DOI: doi:10.1016/j.molmet.2014.08.003

Abstract

Background: From their initial, accidental discovery 50 years ago, the highly conserved Heat Shock Proteins (HSPs) continue to exhibit fundamental roles in the protection of cell integrity. Meanwhile, in the midst of an obesity epidemic, research demonstrates a key involvement of low grade inflammation, and mitochondrial dysfunction amongst other mechanisms, in the pathology of insulin resistance and type 2 diabetes mellitus (T2DM). In particular, tumor necrosis factor alpha (TNFα), endoplasmic reticulum (ER) and oxidative stress all appear to be associated with obesity and stimulate inflammatory kinases such as c jun amino terminal kinase (JNK), inhibitor of NF-κβ kinase (IKK) and protein kinase C (PKC) which in turn, inhibit insulin signaling. Mitochondrial dysfunction in skeletal muscle has also been proposed to be prominent in the pathogenesis of T2DM either by reducing the ability to oxidize fatty acids, leading to the accumulation of deleterious lipid species in peripheral tissues such as skeletal muscle and liver, or by altering the cellular redox state. Since HSPs act as molecular chaperones and demonstrate crucial protective functions in stressed cells, we and others have postulated that the manipulation of HSP expression in metabolically relevant tissues represents a therapeutic avenue for obesity-induced insulin resistance.

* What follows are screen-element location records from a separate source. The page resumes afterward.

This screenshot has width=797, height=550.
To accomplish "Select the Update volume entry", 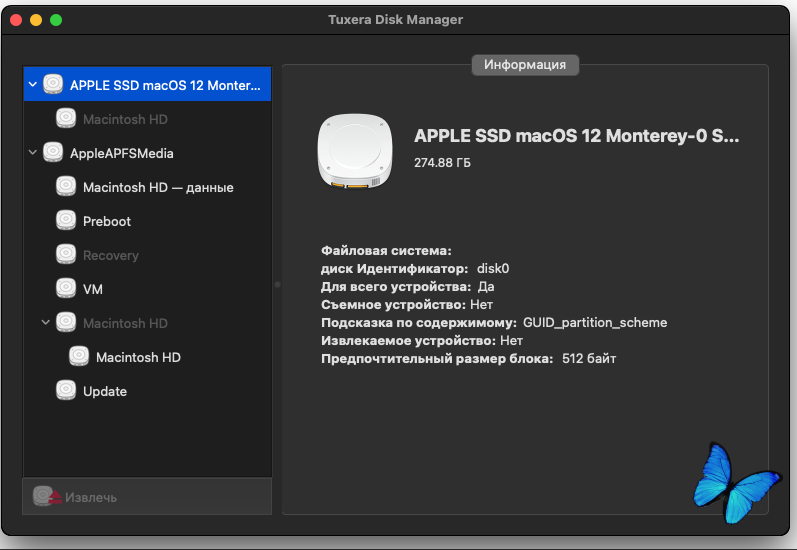I will tap(105, 391).
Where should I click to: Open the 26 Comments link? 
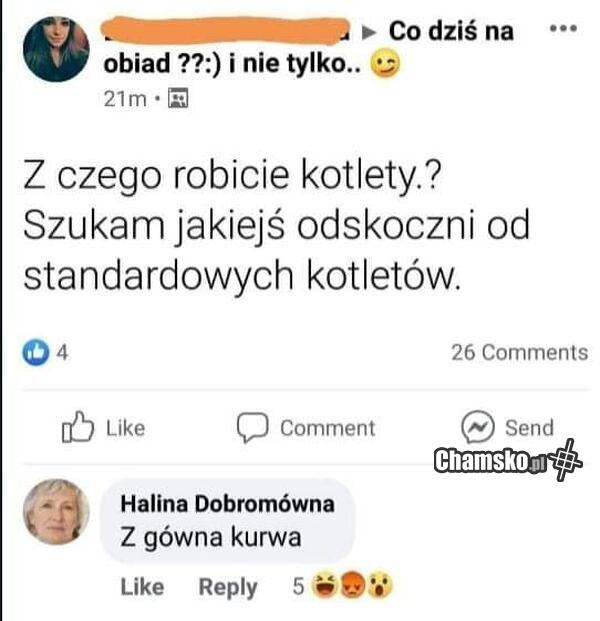pos(520,352)
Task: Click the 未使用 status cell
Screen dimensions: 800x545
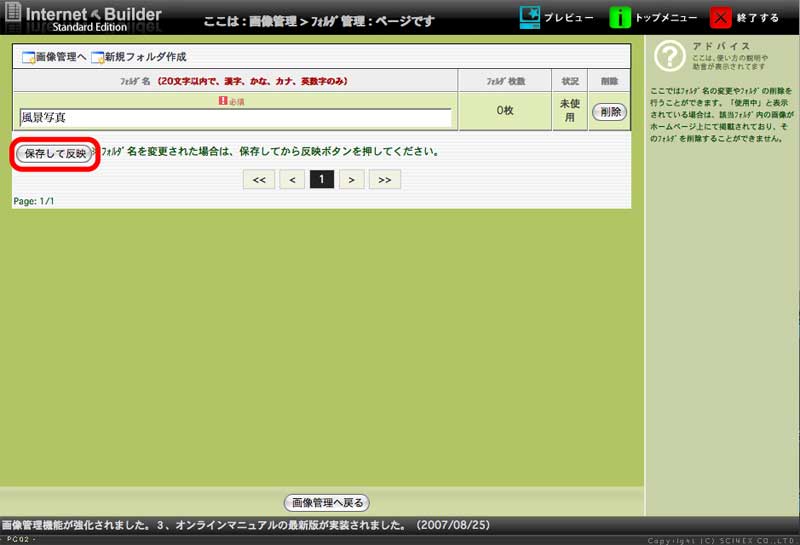Action: pyautogui.click(x=568, y=111)
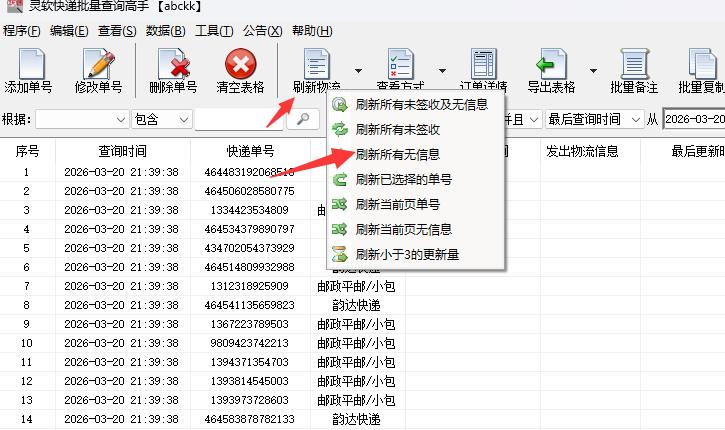This screenshot has height=430, width=725.
Task: Click the 删除单号 toolbar icon
Action: point(173,66)
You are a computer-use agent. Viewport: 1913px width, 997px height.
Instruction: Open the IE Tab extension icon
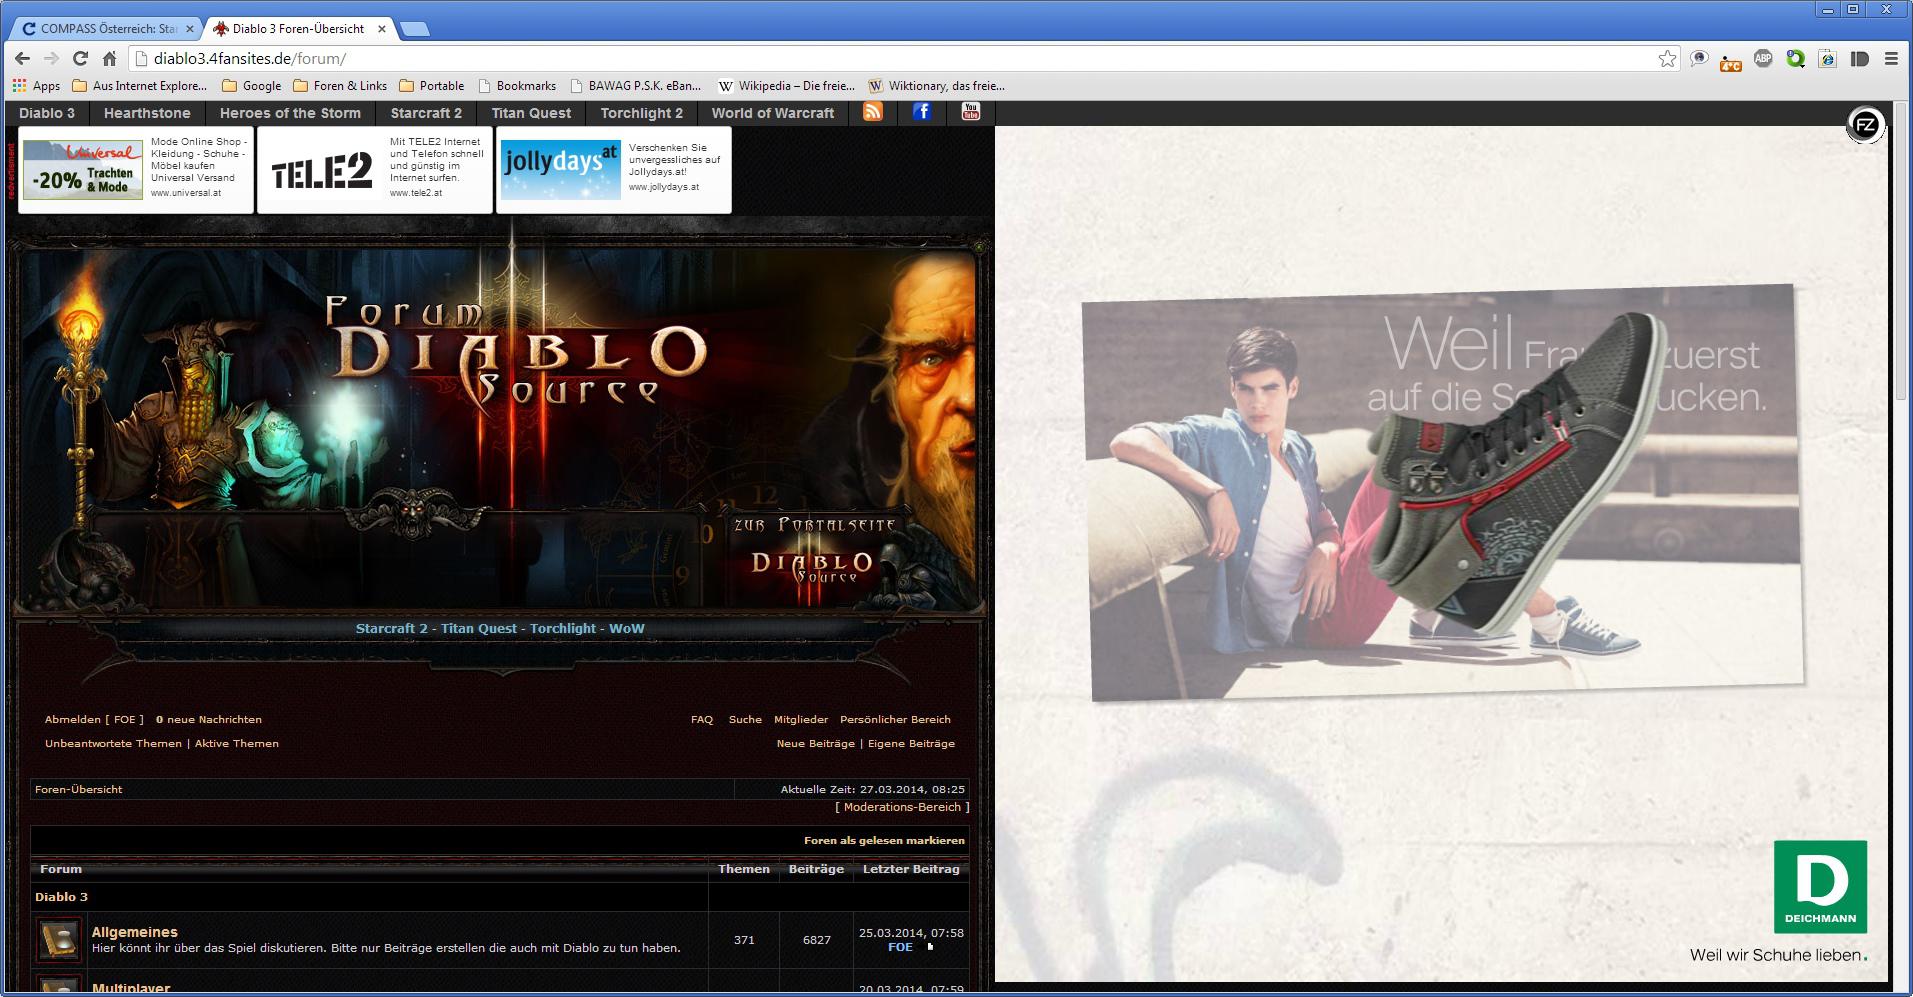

Scope of Review: This review summarizes the literature from both animal and human studies, that has examined how HSPs, particularly the inducible HSP, Heat Shock Protein 72 (Hsp72) alters glucose homeostasis and the possible approaches to modulating Hsp72 expression. A summation of the role of chemical chaperones in metabolic disorders is also included.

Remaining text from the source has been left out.